DATA LISTING ->
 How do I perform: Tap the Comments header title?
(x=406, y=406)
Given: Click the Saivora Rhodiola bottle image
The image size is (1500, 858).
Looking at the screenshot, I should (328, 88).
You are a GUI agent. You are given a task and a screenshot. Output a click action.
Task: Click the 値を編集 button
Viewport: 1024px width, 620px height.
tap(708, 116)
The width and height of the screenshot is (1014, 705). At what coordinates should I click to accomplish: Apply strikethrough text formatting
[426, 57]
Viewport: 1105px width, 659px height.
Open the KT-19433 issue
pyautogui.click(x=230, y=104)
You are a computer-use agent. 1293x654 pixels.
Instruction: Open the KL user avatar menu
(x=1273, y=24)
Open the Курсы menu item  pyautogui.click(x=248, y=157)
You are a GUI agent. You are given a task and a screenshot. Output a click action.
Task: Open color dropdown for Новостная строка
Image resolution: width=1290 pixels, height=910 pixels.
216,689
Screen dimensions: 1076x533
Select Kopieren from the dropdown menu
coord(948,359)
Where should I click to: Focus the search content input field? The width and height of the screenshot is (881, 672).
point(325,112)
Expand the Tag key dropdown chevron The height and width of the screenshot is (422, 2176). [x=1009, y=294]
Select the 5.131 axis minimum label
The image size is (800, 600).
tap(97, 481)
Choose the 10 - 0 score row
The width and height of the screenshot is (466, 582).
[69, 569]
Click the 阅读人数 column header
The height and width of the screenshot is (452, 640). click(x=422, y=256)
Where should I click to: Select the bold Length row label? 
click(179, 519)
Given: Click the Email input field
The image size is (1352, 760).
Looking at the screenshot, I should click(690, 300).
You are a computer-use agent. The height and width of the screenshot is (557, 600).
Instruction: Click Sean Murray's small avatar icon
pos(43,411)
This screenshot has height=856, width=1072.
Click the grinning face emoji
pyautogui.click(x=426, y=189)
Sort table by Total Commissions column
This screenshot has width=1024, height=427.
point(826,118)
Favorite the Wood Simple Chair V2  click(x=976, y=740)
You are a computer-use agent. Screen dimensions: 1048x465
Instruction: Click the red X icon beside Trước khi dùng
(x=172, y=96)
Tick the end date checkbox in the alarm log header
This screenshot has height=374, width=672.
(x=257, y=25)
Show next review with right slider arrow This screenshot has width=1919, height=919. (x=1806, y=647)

EXERCISE DIRECTIONS -> The required output is every line from the one that holds "Expand the Tag" through the last line of the listing above, retyped exactly and with nothing else.

YOUR RESPONSE ->
Expand the Tag key dropdown chevron The height and width of the screenshot is (422, 2176). [x=1009, y=294]
Select the 5.131 axis minimum label
The image size is (800, 600).
tap(97, 481)
Choose the 10 - 0 score row
The width and height of the screenshot is (466, 582).
[69, 569]
Click the 阅读人数 column header
The height and width of the screenshot is (452, 640). click(x=422, y=256)
Where should I click to: Select the bold Length row label? 
click(179, 519)
Given: Click the Email input field
The image size is (1352, 760).
Looking at the screenshot, I should click(690, 300).
You are a computer-use agent. The height and width of the screenshot is (557, 600).
Instruction: Click Sean Murray's small avatar icon
pos(43,411)
This screenshot has height=856, width=1072.
Click the grinning face emoji
pyautogui.click(x=426, y=189)
Sort table by Total Commissions column
This screenshot has width=1024, height=427.
point(826,118)
Favorite the Wood Simple Chair V2  click(x=976, y=740)
You are a computer-use agent. Screen dimensions: 1048x465
Instruction: Click the red X icon beside Trước khi dùng
(x=172, y=96)
Tick the end date checkbox in the alarm log header
This screenshot has height=374, width=672.
(x=257, y=25)
Show next review with right slider arrow This screenshot has width=1919, height=919. (x=1806, y=647)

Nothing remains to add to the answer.